Non loin de là, la caméra dévoilait une oasis artificielle où s’était établie la haute société, principalement composée du personnel du CEA, qui ce soir-là, à l’occasion de la présence des caméras, organisait un méchoui. À 10 km au sud-est d'Arlit, à Madawela, le CEA avait en effet établi l’exemple de ce que serait le pays « si l’eau n’était pas si rare. »

Le reportage concluait sur l’impact de ces bouleversements sur les Touaregs, dont les silhouettes continuaient à « donner un sens au désert ». Certains, séduits par le progrès, abandonnaient leurs traditions, leurs dromadaires, délaissant l’entretien de leurs puits ancestraux pour les trop-pleins des piscines de forage.

Dans l’école sous tente où le CEA formait des prospecteurs, l’un des cinq élèves était d’ailleurs un Touareg. Il deviendrait chercheur d’uranium « dans un pays où la scolarisation est pratiquement nulle ». De longs plans montraient ces jeunes gens, compteur Geiger en main, en quête d’uranium dans une immensité de pierres. D’autres deviendraient ouvriers et gagneraient beaucoup plus que leurs pères restés dans le désert. C'était du moins une promesse.

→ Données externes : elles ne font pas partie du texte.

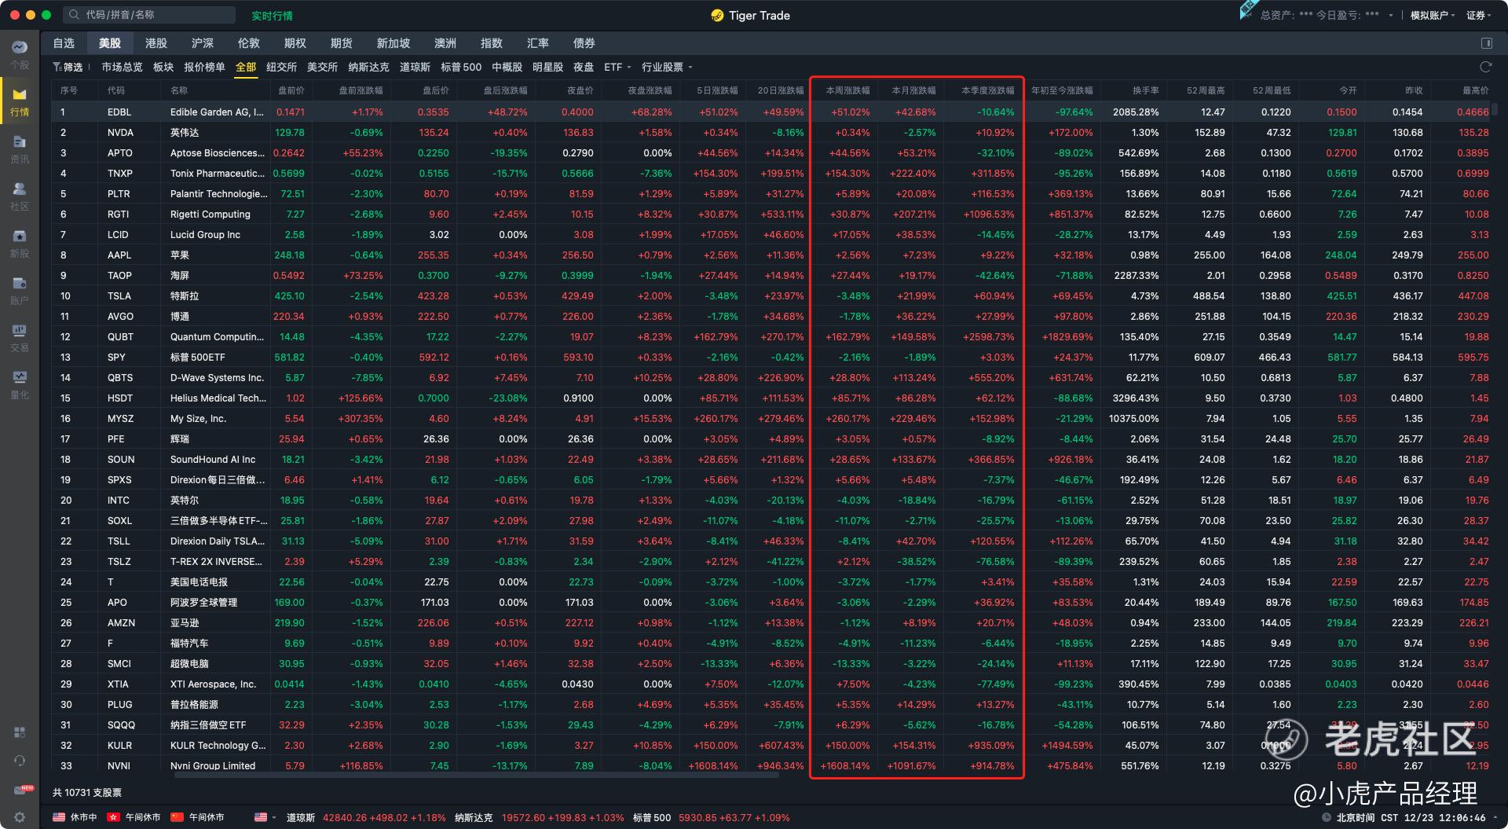Open the 资讯 news sidebar icon
The height and width of the screenshot is (829, 1508).
coord(20,148)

Le journaliste concluait son reportage par une phrase d’avertissement teinté de regret, « je vous le disais, il reste peu de temps pour aller voir Agadez ». Grâce aux images filmées sur place en 1970, quelques brides du Niger « d’avant l’uranium » auront tout de même subsisté.


L’uranium du Niger

Le Niger est le premier des pays africains producteurs d’uranium. 97% de cette production sont destinés à l’exportation, notamment à la France. Depuis un demi-siècle, des milliers d’hectares sont dévolus aux mines d’uranium qui se concentrent dans la région d’Agadez, à 800 km de la capitale du Niger.

La plus ancienne carrière est celle d’Arlit. Exploitée à ciel ouvert depuis 1969, elle a produit 70 000 tonnes d’uranium cumulées jusqu’en 2019.

À 15 kilomètres, la mine souterraine d’Akouta (créée en 1974) est l’une des plus grandes au monde : 291 km de galeries et l’extraction de 75 000 tonnes de minerai, associée à une usine de traitement du minerai. Des millions de mètres cube d’eau sont ainsi pompés dans la nappe fossile de Ti-n-Taghat, avec une problématique de pollution et d’épuisement de la ressource. À 10 km au sud-est d’Arlit, à Madawela se trouve cet ancien site du Commissariat à l’Énergie Atomique, transformé en oasis, que l’on voit dans le reportage.

Des conséquences écologiques

La décision de relancer le nucléaire français va permettre à l’entreprise minière Orano Mining (la filiation industrielle française comportant Areva, Cogema, CEA) de reprendre un gigantesque projet de « la plus grande mine d’uranium à ciel ouvert d’Afrique occidentale » sur le site touareg d’Imouraghen, à 80 km au sud d’Arlit. Il faut souligner que cette exploitation intensive n'est pas sans impact sur l’environnement et les populations et de nombreuses ONG dont Médecins du monde ont largement dénoncé une aggravation de la pollution déjà conséquente dans la région. En cause les procédés d’excavation et de nettoyage du minerai nécessitant de l’acide qui pollue les nappes d’eau et les ressources naturelles, obligeant les habitants nomades à s’éloigner de plusieurs centaines de km.

Quant aux débris abandonnés, décrits comme une « montagne » dans le reportage ci-dessus, en janvier 2022, l’Atlas de l’uranium, faisant état d’« une vingtaine de millions de tonnes de résidus de traitement contenant à peu près 80 % de la radioactivité ». La main-d’œuvre locale travaillant sans protection vestimentaire ni consignes sanitaires est largement malade de la pollution radioactive et chimique, une problématique dénoncée dans le film documentaire sur Arlit, La colère est dans le vent, d’Amina Weira en 2016.